● Exercise aim: Show every line of the data where the word "computer" can be found.
BEGIN Data for analysis
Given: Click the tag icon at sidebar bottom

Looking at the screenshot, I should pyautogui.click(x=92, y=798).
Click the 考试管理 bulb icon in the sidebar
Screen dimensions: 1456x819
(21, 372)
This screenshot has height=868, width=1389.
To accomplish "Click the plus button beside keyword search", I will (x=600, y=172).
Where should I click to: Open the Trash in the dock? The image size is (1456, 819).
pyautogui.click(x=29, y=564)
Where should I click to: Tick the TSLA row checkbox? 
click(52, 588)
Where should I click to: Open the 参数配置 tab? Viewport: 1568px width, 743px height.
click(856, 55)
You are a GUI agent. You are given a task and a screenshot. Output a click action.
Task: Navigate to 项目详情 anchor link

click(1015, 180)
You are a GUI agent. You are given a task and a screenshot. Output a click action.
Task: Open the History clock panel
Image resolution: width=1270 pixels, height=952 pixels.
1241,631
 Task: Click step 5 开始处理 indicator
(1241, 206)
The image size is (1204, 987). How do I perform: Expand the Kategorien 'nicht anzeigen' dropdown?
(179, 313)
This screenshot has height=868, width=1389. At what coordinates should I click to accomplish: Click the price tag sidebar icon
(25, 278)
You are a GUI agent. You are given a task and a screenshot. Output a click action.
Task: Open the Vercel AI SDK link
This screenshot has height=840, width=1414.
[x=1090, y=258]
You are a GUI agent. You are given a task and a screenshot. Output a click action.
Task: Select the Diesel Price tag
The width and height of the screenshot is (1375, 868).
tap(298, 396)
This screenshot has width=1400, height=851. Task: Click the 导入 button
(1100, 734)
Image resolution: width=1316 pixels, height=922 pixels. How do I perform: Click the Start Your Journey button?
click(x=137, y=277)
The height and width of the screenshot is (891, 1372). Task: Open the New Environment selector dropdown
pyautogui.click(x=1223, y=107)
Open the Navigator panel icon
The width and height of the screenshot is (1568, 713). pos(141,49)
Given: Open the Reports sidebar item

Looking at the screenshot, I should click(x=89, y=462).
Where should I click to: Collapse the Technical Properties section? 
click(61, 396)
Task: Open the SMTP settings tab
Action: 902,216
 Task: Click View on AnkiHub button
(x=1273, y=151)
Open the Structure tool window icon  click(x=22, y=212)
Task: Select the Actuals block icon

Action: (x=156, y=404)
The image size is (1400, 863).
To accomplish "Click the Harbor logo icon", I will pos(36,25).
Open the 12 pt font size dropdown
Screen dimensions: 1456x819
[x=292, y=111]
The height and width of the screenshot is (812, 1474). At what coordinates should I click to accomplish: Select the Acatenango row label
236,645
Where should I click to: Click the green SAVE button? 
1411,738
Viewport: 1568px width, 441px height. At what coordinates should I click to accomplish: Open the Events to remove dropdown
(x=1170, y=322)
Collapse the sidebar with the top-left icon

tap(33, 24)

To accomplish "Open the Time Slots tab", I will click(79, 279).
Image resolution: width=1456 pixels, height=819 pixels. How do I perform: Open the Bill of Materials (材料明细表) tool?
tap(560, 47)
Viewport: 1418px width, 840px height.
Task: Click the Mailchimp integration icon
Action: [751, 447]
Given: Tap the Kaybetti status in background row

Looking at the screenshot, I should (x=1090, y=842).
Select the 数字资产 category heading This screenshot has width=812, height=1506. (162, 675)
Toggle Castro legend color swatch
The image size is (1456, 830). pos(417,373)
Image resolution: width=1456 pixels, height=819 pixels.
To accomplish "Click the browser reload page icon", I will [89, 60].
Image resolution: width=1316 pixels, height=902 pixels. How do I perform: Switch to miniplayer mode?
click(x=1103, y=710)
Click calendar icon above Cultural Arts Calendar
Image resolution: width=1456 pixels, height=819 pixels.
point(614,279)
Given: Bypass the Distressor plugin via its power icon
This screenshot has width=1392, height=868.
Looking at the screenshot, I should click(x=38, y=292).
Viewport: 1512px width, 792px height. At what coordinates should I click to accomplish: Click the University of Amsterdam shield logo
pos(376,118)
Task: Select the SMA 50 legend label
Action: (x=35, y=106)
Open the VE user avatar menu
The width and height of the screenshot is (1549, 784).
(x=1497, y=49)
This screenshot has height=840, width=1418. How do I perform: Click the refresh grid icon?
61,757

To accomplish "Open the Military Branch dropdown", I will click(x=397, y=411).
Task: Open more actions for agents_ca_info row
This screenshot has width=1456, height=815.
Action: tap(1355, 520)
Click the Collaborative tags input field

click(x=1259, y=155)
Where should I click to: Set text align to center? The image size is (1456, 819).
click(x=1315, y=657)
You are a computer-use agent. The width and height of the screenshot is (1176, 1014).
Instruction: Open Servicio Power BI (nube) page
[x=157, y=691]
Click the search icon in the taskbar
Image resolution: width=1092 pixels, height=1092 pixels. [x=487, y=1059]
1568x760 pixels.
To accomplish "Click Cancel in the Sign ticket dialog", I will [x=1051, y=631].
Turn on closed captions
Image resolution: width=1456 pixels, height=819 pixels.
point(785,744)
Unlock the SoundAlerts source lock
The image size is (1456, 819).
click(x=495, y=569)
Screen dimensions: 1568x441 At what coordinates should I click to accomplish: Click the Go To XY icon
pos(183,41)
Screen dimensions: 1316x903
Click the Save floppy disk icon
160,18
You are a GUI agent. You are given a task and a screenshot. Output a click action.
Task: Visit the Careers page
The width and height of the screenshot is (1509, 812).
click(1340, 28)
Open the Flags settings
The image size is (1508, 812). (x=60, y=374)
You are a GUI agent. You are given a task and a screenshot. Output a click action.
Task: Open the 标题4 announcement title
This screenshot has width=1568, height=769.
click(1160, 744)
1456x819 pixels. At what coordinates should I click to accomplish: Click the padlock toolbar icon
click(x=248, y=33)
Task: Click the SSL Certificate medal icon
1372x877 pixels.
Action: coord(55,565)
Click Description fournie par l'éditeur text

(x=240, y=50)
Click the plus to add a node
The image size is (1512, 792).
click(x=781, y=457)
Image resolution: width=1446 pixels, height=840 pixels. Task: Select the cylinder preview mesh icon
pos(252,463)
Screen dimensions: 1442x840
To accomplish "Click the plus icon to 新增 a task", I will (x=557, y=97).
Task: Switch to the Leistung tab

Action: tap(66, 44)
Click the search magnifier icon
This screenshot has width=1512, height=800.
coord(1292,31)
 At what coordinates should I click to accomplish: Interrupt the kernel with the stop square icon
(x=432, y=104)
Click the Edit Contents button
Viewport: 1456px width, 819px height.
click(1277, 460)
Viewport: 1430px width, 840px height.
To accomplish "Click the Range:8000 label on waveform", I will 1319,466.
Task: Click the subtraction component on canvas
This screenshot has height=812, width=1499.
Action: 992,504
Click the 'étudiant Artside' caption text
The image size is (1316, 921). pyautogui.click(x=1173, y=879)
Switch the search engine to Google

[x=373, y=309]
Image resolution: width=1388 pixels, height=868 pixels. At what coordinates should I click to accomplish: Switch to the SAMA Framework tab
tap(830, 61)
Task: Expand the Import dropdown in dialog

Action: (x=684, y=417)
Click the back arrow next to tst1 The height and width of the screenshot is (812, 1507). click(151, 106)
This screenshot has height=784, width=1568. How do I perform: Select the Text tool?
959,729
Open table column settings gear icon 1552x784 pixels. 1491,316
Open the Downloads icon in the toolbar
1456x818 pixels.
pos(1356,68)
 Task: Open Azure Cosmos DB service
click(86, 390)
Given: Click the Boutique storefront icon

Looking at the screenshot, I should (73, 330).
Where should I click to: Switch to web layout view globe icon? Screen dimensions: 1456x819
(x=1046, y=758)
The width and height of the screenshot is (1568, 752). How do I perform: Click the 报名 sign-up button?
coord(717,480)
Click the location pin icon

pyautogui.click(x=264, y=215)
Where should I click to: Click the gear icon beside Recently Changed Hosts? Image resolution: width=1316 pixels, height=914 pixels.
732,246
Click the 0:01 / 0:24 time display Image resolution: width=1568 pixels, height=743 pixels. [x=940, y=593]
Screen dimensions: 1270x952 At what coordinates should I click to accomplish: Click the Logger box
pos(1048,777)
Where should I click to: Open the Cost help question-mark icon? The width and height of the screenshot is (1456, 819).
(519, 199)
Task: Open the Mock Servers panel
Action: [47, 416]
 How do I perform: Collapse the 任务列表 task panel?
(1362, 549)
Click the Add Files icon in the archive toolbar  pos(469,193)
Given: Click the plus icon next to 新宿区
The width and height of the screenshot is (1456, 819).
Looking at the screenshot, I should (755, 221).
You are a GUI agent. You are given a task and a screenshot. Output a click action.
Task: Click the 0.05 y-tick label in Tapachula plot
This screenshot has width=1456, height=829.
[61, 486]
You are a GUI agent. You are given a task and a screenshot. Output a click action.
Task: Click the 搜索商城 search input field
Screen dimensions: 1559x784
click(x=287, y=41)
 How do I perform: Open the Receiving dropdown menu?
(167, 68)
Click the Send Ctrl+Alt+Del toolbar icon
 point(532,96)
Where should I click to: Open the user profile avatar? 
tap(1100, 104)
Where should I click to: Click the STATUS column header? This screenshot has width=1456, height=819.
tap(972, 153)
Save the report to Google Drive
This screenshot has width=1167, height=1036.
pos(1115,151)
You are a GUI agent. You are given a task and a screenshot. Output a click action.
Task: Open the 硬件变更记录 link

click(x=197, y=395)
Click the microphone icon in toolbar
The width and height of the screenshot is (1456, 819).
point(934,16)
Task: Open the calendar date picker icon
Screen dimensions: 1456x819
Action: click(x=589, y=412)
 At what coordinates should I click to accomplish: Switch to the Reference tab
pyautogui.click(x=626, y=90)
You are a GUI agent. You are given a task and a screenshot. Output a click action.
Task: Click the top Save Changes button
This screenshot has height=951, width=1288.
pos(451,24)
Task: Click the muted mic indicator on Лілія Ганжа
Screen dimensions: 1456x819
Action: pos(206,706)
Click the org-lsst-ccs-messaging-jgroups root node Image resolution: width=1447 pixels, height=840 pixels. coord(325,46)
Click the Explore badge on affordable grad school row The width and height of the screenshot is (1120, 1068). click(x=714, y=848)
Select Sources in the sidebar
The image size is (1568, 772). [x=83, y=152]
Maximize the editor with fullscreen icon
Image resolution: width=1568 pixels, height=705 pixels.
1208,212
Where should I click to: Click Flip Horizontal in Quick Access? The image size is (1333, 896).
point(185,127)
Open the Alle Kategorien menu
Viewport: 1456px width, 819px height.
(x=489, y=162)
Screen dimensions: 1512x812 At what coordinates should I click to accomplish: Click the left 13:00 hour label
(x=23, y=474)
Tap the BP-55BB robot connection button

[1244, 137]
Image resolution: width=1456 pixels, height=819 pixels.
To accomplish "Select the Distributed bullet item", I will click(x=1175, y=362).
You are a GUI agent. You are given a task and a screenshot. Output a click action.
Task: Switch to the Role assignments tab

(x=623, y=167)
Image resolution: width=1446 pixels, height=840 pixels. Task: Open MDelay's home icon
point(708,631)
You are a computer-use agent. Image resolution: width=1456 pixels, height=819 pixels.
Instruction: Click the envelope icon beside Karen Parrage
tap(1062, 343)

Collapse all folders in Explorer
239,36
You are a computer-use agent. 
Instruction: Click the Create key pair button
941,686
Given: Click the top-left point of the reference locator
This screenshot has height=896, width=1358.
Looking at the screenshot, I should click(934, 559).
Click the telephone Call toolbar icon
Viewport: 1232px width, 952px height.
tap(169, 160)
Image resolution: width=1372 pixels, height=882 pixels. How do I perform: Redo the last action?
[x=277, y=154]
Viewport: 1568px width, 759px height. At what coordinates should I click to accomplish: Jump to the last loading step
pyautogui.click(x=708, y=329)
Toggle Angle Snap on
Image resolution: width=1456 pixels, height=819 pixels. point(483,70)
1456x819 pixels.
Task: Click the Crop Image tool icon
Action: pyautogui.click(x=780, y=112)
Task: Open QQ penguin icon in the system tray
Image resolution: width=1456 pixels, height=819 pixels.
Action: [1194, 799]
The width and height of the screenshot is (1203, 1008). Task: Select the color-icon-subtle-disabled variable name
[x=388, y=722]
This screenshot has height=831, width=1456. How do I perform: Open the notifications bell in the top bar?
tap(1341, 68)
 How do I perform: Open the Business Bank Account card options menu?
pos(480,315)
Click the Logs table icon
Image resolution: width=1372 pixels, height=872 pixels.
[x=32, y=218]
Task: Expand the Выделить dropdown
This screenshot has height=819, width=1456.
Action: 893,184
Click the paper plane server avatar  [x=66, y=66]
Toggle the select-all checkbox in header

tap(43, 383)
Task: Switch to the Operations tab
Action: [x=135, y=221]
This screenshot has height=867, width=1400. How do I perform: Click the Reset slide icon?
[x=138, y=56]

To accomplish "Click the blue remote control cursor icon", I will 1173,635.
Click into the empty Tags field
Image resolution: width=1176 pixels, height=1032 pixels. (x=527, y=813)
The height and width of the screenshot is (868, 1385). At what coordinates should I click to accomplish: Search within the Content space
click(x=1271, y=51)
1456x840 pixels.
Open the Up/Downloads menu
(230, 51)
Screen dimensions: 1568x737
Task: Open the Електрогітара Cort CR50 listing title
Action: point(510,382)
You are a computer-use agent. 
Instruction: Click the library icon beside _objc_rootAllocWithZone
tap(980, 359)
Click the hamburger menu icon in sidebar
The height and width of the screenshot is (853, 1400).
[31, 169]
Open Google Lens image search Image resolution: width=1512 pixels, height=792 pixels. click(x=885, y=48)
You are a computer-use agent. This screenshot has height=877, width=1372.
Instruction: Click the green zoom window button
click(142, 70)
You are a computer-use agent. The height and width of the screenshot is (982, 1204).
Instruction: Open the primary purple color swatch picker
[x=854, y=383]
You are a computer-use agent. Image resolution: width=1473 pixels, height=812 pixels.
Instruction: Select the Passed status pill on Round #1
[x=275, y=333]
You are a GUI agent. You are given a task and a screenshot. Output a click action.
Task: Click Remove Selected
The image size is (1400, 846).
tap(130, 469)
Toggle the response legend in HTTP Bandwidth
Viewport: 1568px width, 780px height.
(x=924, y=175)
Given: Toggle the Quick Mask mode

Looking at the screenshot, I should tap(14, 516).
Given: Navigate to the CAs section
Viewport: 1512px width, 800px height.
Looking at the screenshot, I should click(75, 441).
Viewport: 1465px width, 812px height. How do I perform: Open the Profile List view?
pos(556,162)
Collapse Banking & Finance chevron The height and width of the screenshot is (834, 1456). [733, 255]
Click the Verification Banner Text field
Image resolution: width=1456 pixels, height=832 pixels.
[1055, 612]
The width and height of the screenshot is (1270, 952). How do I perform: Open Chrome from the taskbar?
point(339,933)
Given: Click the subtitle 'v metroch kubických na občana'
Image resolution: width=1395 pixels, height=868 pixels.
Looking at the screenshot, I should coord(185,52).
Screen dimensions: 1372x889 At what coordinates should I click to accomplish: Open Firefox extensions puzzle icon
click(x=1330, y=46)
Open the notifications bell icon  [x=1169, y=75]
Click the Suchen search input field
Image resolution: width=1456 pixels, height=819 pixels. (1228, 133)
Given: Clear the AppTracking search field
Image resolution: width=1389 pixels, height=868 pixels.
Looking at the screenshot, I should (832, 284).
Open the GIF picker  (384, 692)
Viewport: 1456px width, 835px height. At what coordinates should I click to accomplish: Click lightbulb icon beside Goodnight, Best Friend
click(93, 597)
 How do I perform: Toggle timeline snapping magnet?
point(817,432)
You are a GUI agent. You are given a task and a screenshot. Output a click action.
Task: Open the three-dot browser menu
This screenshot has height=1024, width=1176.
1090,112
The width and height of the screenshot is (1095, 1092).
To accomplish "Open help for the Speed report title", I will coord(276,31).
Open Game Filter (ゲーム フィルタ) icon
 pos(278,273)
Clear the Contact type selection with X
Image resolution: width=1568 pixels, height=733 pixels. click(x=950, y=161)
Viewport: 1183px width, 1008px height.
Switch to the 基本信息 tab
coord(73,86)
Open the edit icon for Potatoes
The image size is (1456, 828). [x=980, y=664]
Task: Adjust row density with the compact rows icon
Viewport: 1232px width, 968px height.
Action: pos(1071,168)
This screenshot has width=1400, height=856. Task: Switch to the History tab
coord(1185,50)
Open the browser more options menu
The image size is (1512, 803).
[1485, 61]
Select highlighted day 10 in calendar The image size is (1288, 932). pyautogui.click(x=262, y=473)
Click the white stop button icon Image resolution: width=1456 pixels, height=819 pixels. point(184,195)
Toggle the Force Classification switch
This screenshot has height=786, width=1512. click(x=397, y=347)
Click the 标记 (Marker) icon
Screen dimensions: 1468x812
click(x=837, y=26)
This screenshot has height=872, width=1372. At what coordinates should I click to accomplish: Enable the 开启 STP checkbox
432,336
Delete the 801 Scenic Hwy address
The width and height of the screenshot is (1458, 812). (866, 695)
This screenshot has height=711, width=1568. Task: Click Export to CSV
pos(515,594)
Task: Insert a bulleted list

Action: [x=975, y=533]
END Data for analysis
● Result of this exercise:
You are a computer-use agent. The width and height of the screenshot is (1176, 1014).
You are a computer-use agent. Image resolution: width=1456 pixels, height=819 pixels.
You are a computer-use agent. 
You are a computer-use agent. 
You are a computer-use agent. This screenshot has height=877, width=1372.
You are a computer-use agent. The height and width of the screenshot is (982, 1204).
You are a computer-use agent. Image resolution: width=1473 pixels, height=812 pixels.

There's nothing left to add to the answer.